Are managers hiding behind HR?

Who really makes the decisions in the civil service, HR or managers? Too often, unpopular calls are brushed off as “HR’s decision,” but the truth is different. PCS argues that hiding behind HR corrodes trust, disempowers managers, and hurts staff. It’s time for policies that support managers to lead, not outsource accountability.

We’ve all heard it — “HR advised us to…” or “This is an HR decision.” It can be a convenient phrase, usually dropped when something unpopular is about to happen - rejecting reasonable adjustments, a missed promotion, giving an attendance warning, etc. By feeling disempowered and invoking HR, some managers distance themselves from the fallout. It becomes their call, not ours.

Here’s the truth: HR doesn’t run the civil service. HR can advise, highlight risks, ensure legal compliance, and support managers in understanding policies. HR doesn’t, however, have the final say on who stays, who goes or who gets that job. Managers should feel empowered to lead their teams and make those decisions.

Members in PCS Home Office Group, be they line managers or frontline staff, won late last year when we secured an extension to the absence trigger points for all Home Office staff and ensured that line managers now need only progress to formal attendance meetings when there is a cause for concern.

This rightly saves line staff from undue stress defending themselves from misapplied policy, but also importantly empowers line managers.

PCS will continue to campaign for policies which consistently enable line managers to best support their staff. But unfortunately, this is not yet seen across the board.

As a PCS rep, I know when the usual management rebuttal is coming out of the pocket and delivered on cue. All too often, managers are outsourcing tough calls and then quietly blaming the “process” or are incorrectly following the “policy.” Rather than feeling empowered to explain and own their decisions, they feel they need to turn to HR as a sort of risk management.

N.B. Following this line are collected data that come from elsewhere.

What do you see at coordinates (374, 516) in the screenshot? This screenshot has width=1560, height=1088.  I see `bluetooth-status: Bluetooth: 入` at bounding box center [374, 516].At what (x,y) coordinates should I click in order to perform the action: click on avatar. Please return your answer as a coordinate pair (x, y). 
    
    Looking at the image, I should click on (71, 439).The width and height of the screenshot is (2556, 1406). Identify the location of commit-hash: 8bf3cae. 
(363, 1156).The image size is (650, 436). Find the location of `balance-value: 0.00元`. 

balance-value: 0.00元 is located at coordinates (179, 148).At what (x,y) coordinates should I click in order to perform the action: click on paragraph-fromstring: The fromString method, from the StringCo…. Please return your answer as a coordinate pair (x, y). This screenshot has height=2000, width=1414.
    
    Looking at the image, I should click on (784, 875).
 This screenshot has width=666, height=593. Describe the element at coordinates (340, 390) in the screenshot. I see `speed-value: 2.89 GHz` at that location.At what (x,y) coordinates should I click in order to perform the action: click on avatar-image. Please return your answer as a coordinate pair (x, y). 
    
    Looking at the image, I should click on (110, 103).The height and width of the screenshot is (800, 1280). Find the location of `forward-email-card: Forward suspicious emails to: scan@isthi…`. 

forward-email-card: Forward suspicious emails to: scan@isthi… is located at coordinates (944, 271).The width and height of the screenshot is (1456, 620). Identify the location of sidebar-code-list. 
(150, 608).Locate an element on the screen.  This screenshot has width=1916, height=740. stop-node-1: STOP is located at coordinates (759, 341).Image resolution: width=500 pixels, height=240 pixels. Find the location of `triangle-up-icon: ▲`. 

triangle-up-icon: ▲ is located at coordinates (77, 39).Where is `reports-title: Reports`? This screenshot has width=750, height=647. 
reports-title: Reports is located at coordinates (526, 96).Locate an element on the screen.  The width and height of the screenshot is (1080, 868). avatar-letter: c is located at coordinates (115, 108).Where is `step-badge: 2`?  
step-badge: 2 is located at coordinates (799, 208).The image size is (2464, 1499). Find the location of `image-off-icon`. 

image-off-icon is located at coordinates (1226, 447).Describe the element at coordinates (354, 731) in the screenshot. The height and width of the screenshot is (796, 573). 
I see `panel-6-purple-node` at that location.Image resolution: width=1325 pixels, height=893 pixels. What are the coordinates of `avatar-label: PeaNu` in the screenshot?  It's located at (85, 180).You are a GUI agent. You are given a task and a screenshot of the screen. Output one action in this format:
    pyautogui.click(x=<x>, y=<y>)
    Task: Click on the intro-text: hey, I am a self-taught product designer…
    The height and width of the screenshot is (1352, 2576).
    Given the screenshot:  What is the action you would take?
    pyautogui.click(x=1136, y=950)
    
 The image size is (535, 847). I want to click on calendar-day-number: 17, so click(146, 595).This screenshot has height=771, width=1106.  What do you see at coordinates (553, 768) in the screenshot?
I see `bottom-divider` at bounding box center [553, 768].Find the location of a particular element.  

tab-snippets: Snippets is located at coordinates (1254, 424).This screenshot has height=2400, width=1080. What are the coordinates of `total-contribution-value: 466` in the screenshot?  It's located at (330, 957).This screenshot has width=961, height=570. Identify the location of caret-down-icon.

Of course, HR can be powerful. In some organisations, it can be too powerful –dictating culture, influencing operations, inserting process into every corner. But more often, HR is used as a buffer, especially when managers lack either the courage or proper training to lead from the front.

This dynamic corrodes trust. Employees don’t feel heard. Decisions feel opaque. Accountability gets blurred and managers feel powerless and everyone loses out.

PCS supports policies where managers can find their true courage. We demand a system where there is no more cowering behind the line “I have taken advice from my HR BP, and based on that advice, they have made that decision.”

Because when everyone blames HR, no one leads.